Word and element pointing items:
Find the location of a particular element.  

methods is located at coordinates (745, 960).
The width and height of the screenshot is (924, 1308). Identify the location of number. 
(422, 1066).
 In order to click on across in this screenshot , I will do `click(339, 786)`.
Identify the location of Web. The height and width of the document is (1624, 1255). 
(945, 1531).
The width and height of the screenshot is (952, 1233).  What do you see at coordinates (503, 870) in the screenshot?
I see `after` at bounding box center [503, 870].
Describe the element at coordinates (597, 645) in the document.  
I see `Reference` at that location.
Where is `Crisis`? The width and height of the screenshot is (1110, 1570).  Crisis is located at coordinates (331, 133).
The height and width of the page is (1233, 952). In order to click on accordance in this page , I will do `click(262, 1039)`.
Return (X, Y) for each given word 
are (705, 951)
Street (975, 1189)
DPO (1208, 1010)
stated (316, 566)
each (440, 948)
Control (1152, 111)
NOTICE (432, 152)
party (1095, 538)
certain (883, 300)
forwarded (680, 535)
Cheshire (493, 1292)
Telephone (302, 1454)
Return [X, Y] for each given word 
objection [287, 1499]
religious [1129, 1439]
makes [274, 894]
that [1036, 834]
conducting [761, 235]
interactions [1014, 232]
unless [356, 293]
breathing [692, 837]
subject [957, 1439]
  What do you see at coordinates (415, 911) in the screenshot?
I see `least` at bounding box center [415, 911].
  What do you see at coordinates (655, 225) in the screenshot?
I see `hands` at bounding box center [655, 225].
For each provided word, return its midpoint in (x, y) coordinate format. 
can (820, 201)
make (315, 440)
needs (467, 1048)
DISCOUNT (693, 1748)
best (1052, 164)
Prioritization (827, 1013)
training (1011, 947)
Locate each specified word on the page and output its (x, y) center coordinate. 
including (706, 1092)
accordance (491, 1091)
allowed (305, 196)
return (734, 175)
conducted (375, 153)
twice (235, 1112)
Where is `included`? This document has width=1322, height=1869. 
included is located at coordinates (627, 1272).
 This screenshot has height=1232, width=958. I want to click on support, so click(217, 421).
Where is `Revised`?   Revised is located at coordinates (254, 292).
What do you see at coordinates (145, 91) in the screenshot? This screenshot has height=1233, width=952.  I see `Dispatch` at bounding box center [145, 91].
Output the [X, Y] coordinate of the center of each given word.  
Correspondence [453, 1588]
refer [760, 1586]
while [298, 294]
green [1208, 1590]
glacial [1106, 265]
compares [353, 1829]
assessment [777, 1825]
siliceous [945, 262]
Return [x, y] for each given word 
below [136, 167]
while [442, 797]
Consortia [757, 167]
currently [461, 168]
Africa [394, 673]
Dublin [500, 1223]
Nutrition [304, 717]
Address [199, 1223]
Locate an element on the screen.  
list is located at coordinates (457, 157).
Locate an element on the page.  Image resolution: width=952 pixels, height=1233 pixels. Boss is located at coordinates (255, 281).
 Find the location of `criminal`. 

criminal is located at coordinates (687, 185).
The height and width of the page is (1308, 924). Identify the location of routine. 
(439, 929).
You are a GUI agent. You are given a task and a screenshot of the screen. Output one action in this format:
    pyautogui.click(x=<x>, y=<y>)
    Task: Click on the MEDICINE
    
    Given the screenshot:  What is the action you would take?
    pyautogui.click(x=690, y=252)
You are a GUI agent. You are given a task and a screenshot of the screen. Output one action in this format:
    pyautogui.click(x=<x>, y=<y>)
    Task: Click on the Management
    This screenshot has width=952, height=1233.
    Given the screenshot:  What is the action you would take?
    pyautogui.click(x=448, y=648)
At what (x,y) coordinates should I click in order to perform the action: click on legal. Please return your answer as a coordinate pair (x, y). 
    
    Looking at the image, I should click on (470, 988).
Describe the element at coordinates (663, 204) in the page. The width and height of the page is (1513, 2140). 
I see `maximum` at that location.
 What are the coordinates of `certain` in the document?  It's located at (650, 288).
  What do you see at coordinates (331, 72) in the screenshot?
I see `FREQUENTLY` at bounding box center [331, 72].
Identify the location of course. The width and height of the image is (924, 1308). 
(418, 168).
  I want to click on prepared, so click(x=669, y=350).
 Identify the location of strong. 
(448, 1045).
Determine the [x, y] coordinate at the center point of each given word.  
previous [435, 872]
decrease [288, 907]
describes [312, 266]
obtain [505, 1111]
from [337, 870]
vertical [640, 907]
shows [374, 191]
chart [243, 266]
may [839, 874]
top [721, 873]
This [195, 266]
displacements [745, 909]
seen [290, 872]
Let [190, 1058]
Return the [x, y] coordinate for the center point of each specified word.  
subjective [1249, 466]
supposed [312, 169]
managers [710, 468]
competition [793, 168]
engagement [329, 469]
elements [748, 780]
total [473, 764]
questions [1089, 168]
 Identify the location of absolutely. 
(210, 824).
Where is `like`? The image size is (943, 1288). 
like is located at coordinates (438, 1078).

THE TASK:
Rewrite the stretch from the line containing "party (1095, 538)" through the line containing "breathing [692, 837]", swapping "given" for "listed" and keeping everything else the same.

EXERCISE OUTPUT:
party (1095, 538)
certain (883, 300)
forwarded (680, 535)
Cheshire (493, 1292)
Telephone (302, 1454)
Return [X, Y] for each listed word 
objection [287, 1499]
religious [1129, 1439]
makes [274, 894]
that [1036, 834]
conducting [761, 235]
interactions [1014, 232]
unless [356, 293]
breathing [692, 837]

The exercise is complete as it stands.